(SUPPLIED RECORDS Opens)

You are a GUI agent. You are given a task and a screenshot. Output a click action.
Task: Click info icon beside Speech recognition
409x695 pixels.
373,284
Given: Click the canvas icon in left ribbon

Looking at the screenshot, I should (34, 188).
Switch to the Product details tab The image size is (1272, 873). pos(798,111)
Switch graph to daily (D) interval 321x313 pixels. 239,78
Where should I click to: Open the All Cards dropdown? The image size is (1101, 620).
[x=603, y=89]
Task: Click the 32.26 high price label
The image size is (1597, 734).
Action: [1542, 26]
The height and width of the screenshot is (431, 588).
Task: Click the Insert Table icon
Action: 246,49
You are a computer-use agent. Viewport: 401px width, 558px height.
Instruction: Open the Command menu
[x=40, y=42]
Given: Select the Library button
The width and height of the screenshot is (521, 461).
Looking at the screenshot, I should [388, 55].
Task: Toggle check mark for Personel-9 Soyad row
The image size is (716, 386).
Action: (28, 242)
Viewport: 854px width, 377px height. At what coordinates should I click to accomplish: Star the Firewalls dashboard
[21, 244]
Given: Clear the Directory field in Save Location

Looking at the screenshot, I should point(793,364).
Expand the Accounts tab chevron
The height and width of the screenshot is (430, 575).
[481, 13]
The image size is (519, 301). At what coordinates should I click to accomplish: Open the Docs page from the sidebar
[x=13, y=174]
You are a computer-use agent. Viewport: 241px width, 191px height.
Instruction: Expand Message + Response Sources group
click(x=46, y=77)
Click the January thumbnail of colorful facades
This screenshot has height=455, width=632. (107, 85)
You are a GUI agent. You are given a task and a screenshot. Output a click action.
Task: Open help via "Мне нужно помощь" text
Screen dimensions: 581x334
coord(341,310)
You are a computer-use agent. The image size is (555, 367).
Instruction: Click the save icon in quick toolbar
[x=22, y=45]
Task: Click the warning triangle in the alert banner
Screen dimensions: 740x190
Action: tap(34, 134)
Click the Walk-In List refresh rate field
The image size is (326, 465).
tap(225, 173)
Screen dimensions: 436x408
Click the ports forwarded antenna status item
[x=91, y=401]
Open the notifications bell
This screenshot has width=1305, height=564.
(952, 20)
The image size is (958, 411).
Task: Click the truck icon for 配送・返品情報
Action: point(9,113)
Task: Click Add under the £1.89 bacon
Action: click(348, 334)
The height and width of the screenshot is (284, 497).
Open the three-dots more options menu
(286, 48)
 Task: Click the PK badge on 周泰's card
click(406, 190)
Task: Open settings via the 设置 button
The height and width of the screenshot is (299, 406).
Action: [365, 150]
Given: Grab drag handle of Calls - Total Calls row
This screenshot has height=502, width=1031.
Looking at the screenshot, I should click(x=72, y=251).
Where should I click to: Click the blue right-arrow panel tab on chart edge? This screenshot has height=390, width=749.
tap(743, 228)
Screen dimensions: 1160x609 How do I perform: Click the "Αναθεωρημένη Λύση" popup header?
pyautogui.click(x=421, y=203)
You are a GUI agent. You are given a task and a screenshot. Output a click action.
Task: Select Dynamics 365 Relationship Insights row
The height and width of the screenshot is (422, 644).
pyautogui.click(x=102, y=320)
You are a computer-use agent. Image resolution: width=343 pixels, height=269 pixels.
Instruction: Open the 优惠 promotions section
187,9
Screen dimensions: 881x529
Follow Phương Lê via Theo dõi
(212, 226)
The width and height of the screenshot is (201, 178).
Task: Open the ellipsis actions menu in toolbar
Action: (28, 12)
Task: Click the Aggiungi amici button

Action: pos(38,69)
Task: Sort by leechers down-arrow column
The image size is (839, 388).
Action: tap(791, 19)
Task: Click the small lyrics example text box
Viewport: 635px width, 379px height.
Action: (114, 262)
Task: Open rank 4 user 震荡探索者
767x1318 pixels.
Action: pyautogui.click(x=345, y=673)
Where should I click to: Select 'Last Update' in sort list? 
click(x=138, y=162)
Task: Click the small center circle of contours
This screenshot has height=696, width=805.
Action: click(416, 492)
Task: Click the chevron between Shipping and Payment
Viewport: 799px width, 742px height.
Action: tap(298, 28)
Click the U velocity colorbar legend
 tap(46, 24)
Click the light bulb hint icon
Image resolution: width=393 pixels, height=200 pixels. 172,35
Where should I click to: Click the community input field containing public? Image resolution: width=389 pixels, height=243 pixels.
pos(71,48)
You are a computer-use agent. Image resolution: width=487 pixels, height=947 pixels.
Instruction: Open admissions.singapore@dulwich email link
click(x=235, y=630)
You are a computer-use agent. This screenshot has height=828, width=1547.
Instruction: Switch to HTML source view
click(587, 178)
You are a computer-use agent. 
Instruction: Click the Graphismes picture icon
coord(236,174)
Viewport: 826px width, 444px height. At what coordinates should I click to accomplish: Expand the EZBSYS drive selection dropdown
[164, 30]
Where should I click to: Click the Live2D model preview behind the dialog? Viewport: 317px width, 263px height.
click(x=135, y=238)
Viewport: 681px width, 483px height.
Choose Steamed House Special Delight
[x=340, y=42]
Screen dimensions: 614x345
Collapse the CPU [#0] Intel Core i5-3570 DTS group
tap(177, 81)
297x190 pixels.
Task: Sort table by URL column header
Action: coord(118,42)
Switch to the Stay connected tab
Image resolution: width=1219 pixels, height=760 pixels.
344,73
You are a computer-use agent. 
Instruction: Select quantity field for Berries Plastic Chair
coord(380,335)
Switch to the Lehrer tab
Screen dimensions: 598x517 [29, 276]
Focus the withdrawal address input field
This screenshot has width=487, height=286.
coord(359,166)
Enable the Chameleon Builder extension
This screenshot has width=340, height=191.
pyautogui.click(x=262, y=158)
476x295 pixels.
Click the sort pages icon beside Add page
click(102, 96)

(SUPPLIED RECORDS Closes)

**DIRECTIONS:**
Repeat each line of the data exactly as it appears above.

**WORKED SOLUTION:**
You are a GUI agent. You are given a task and a screenshot. Output a click action.
Task: Click info icon beside Speech recognition
409x695 pixels.
373,284
Given: Click the canvas icon in left ribbon

Looking at the screenshot, I should (34, 188).
Switch to the Product details tab The image size is (1272, 873). pos(798,111)
Switch graph to daily (D) interval 321x313 pixels. 239,78
Where should I click to: Open the All Cards dropdown? The image size is (1101, 620).
[x=603, y=89]
Task: Click the 32.26 high price label
The image size is (1597, 734).
Action: [1542, 26]
The height and width of the screenshot is (431, 588).
Task: Click the Insert Table icon
Action: 246,49
You are a computer-use agent. Viewport: 401px width, 558px height.
Instruction: Open the Command menu
[x=40, y=42]
Given: Select the Library button
The width and height of the screenshot is (521, 461).
Looking at the screenshot, I should [388, 55].
Task: Toggle check mark for Personel-9 Soyad row
The image size is (716, 386).
Action: (28, 242)
Viewport: 854px width, 377px height. At what coordinates should I click to accomplish: Star the Firewalls dashboard
[21, 244]
Given: Clear the Directory field in Save Location

Looking at the screenshot, I should point(793,364).
Expand the Accounts tab chevron
The height and width of the screenshot is (430, 575).
[481, 13]
The image size is (519, 301). At what coordinates should I click to accomplish: Open the Docs page from the sidebar
[x=13, y=174]
You are a computer-use agent. Viewport: 241px width, 191px height.
Instruction: Expand Message + Response Sources group
click(x=46, y=77)
Click the January thumbnail of colorful facades
This screenshot has height=455, width=632. (107, 85)
You are a GUI agent. You are given a task and a screenshot. Output a click action.
Task: Open help via "Мне нужно помощь" text
Screen dimensions: 581x334
coord(341,310)
You are a computer-use agent. The image size is (555, 367).
Instruction: Click the save icon in quick toolbar
[x=22, y=45]
Task: Click the warning triangle in the alert banner
Screen dimensions: 740x190
Action: tap(34, 134)
Click the Walk-In List refresh rate field
The image size is (326, 465).
tap(225, 173)
Screen dimensions: 436x408
Click the ports forwarded antenna status item
[x=91, y=401]
Open the notifications bell
This screenshot has width=1305, height=564.
(952, 20)
The image size is (958, 411).
Task: Click the truck icon for 配送・返品情報
Action: point(9,113)
Task: Click Add under the £1.89 bacon
Action: click(348, 334)
The height and width of the screenshot is (284, 497).
Open the three-dots more options menu
(286, 48)
 Task: Click the PK badge on 周泰's card
click(406, 190)
Task: Open settings via the 设置 button
The height and width of the screenshot is (299, 406).
Action: [365, 150]
Given: Grab drag handle of Calls - Total Calls row
This screenshot has height=502, width=1031.
Looking at the screenshot, I should click(x=72, y=251).
Where should I click to: Click the blue right-arrow panel tab on chart edge? This screenshot has height=390, width=749.
tap(743, 228)
Screen dimensions: 1160x609 How do I perform: Click the "Αναθεωρημένη Λύση" popup header?
pyautogui.click(x=421, y=203)
You are a GUI agent. You are given a task and a screenshot. Output a click action.
Task: Select Dynamics 365 Relationship Insights row
The height and width of the screenshot is (422, 644).
pyautogui.click(x=102, y=320)
You are a computer-use agent. Image resolution: width=343 pixels, height=269 pixels.
Instruction: Open the 优惠 promotions section
187,9
Screen dimensions: 881x529
Follow Phương Lê via Theo dõi
(212, 226)
The width and height of the screenshot is (201, 178).
Task: Open the ellipsis actions menu in toolbar
Action: (28, 12)
Task: Click the Aggiungi amici button

Action: pos(38,69)
Task: Sort by leechers down-arrow column
The image size is (839, 388).
Action: tap(791, 19)
Task: Click the small lyrics example text box
Viewport: 635px width, 379px height.
Action: (114, 262)
Task: Open rank 4 user 震荡探索者
767x1318 pixels.
Action: pyautogui.click(x=345, y=673)
Where should I click to: Select 'Last Update' in sort list? 
click(x=138, y=162)
Task: Click the small center circle of contours
This screenshot has height=696, width=805.
Action: click(416, 492)
Task: Click the chevron between Shipping and Payment
Viewport: 799px width, 742px height.
Action: tap(298, 28)
Click the U velocity colorbar legend
 tap(46, 24)
Click the light bulb hint icon
Image resolution: width=393 pixels, height=200 pixels. 172,35
Where should I click to: Click the community input field containing public? Image resolution: width=389 pixels, height=243 pixels.
pos(71,48)
You are a computer-use agent. Image resolution: width=487 pixels, height=947 pixels.
Instruction: Open admissions.singapore@dulwich email link
click(x=235, y=630)
You are a computer-use agent. This screenshot has height=828, width=1547.
Instruction: Switch to HTML source view
click(587, 178)
You are a computer-use agent. 
Instruction: Click the Graphismes picture icon
coord(236,174)
Viewport: 826px width, 444px height. At what coordinates should I click to accomplish: Expand the EZBSYS drive selection dropdown
[164, 30]
Where should I click to: Click the Live2D model preview behind the dialog? Viewport: 317px width, 263px height.
click(x=135, y=238)
Viewport: 681px width, 483px height.
Choose Steamed House Special Delight
[x=340, y=42]
Screen dimensions: 614x345
Collapse the CPU [#0] Intel Core i5-3570 DTS group
tap(177, 81)
297x190 pixels.
Task: Sort table by URL column header
Action: coord(118,42)
Switch to the Stay connected tab
Image resolution: width=1219 pixels, height=760 pixels.
344,73
You are a computer-use agent. 
Instruction: Select quantity field for Berries Plastic Chair
coord(380,335)
Switch to the Lehrer tab
Screen dimensions: 598x517 [29, 276]
Focus the withdrawal address input field
This screenshot has width=487, height=286.
coord(359,166)
Enable the Chameleon Builder extension
This screenshot has width=340, height=191.
pyautogui.click(x=262, y=158)
476x295 pixels.
Click the sort pages icon beside Add page
click(102, 96)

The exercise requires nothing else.